By Friday, 10 administrative units will have made requests to a 12-member committee.
Allyson Taubenheim, Student Engagement Coordinator at Northrop, discusses upcoming events while addressing the student fees committee Saturday at Coffman Memorial Union on Saturday.
Image by Niti Gupta
Allyson Taubenheim, Student Engagement Coordinator at Northrop, discusses upcoming events while addressing the student fees committee Saturday at Coffman Memorial Union on Saturday.

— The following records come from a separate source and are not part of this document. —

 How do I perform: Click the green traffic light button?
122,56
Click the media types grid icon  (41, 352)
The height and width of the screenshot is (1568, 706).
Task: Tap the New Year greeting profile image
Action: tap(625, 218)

Campus organizations like the Learning Abroad Center and Northrop started to make their cases for receiving student fees last week, raising concerns about tight budgets to a 12-member committee.
 
 
The panel heard presentations from seven administrative groups Friday and Saturday — the Minnesota Daily among them — in an ongoing annual process that allocates student services fees. 
 
 
Though the fees committee asked groups to show what a hypothetical 1.1 percent drop in fees would mean to each organization, several petitioned the committee to fund their yearly budgets without a decrease.
 
 
Units including Boynton Health Service and the Aurora Center are given administrative status by a dean or department head and the Vice Provost for Student Affairs.
 
 
The 10 administrative units that request student fees made up about $31 million of nearly $36 million requested last year, about 93 percent.
 
 
Radio K, the University of Minnesota radio station that presented Saturday morning, said budget cuts would significantly impact their ability to retain staff. 
 
 
“We would be required to reduce hours or positions,” said Sara Miller, director of Radio K.
 
 
University Student Legal Service, which helps students navigate legal situations ranging from signing leases to paying taxes while studying abroad, brought up similar budget concerns.
 
 
The group employs seven attorneys, one legal assistant, one clerk and three support staff, said Tom Wyatt-Yerka, a political science sophomore who works with the school’s legal service.
 
 
The professionals hired by the group already work at a discount rate, he said. 
 
 
“We are basically running a thin margin,” Wyatt-Yerka said.
 
 
Last year, the committee awarded about $33.5 million dollars, with groups receiving an average of 60 percent of their initial request — or about $314,000 on average for all units. 
 
 
The number of groups asking for funds has increased every year since 2007, while the fees available haven’t kept pace.
 
 
In the 2007-08 funding requests, 42 groups vied for about $24.5 million dollars, and in 2015-16, 103 groups asked for their share of nearly $33.5 million.
 
 
Not all groups shared financial concerns, though.
 
 
The Student Conflict Resolution Center proposed a 2.2 percent decrease in funds for the first half of their two-year budget because of leftover funds. 
 
 
“We were doing it as a responsible spend down,” said Michael Huyen, the center’s assistant director.
 
 
Some groups, like Student Unions and Activities, gave off-year presentations because they are part of a group of administrative units that give two-year budget requests.
 
 
The rest of the student fees go toward student groups, which make up a much larger share of the applicants.
 
 
Viswa Challa, chair of the student groups’ SSF process, said the hearings have gone well thus far.
 
 
“We have followed the handbook and gone over everything on a good timeline,” he said.
 
 
The rest of the administrative groups will present next Friday.
 
 
After the student and administrative committees give their initial recommendations, groups will have two business days to file appeals if they disagree with the amount rewarded.
 
 
The appeals committee is composed of five voting members and reviews the groups’ appeals before passing them onto the Vice Provost for Students Affairs for a final decision.